### Tarefa proposta
No texto sobre a vida como um rio, apresentado abaixo, liste todas as formas verbais conjugadas que têm como sujeito "o Espírito imortal".

### Texto de leitura
○ ○ ○ ○
A vida flui como um rio caudaloso que passa sempre adiante. Palmo a palmo de sua trajetória encontra situações que a paisagem oferece enquanto desliza planície abaixo. Por mais distante que esteja do oceano guarda a certeza de que cedo ou tarde, depois de toda a trajetória será recebido num grande abraço pelo senhor das águas. Onde descansará do percurso acrescentando o sabor de sal com que sonhara tantas vezes.

            Retornando à experiência corporal o Espírito imortal recebe o organismo que as eras plasmaram numa viagem que a gestação imita, desde o unicelular, até alcançar a expressão humana e sob essa conformação eclode para mais uma existência. Sabe de antemão que a precariedade celular, por mais que suporte a corrosão do tempo, tem prazo para entregar à terra os elementos orgânicos e inorgânicos.
○ ○ ○ ○
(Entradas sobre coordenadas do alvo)
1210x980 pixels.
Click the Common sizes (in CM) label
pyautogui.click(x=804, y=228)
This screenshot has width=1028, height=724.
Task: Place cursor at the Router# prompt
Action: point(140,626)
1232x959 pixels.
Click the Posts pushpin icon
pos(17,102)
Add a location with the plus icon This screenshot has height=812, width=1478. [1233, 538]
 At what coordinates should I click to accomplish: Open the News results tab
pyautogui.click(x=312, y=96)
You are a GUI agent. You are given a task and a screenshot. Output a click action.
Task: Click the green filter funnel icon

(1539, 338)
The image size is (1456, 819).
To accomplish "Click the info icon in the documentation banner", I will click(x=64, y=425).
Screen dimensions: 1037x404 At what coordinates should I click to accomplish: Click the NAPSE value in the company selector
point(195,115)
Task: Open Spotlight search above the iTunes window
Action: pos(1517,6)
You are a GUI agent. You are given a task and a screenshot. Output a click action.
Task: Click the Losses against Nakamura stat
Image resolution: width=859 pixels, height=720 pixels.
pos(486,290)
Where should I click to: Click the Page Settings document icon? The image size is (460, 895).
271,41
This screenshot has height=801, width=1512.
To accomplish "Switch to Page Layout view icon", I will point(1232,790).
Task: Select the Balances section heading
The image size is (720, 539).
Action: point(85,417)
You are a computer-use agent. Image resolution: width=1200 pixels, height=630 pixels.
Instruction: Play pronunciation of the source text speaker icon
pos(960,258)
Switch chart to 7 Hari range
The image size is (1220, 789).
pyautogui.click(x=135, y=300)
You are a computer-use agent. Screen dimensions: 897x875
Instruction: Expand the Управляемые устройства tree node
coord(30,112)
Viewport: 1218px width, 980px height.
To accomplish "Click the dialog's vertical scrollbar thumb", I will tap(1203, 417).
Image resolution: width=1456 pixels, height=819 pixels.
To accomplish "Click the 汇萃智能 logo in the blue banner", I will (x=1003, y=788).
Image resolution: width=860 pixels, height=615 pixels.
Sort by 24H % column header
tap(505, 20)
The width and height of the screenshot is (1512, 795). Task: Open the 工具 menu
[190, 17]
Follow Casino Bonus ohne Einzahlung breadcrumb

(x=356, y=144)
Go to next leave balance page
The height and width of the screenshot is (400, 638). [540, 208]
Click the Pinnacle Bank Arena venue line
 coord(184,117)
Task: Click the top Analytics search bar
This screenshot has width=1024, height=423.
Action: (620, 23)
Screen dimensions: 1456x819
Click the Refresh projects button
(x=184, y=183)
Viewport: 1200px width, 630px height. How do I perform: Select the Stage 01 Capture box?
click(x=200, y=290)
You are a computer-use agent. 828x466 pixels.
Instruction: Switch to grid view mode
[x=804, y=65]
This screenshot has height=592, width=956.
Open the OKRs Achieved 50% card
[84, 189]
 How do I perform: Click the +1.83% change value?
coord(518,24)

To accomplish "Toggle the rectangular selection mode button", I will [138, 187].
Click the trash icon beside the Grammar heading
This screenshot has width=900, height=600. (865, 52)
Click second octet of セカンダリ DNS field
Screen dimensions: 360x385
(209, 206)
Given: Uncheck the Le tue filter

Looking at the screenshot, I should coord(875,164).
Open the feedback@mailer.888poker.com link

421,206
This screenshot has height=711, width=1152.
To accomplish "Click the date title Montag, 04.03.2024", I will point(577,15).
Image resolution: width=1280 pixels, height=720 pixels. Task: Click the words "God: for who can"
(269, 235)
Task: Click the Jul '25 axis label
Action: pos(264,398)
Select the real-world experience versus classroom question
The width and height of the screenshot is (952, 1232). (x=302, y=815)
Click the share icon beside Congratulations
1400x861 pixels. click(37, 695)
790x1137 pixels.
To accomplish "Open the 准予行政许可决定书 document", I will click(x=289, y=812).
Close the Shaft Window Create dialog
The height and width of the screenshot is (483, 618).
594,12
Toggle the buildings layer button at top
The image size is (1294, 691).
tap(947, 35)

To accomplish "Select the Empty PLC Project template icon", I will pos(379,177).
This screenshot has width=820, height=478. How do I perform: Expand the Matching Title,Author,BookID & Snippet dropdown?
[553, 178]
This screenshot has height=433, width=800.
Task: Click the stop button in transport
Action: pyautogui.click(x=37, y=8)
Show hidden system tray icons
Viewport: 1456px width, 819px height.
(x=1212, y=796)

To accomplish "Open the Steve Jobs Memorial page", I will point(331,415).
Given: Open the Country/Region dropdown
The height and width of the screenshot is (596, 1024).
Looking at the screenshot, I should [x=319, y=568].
○ ○ ○ ○
### Resposta esperada
recebe, eclode, sabe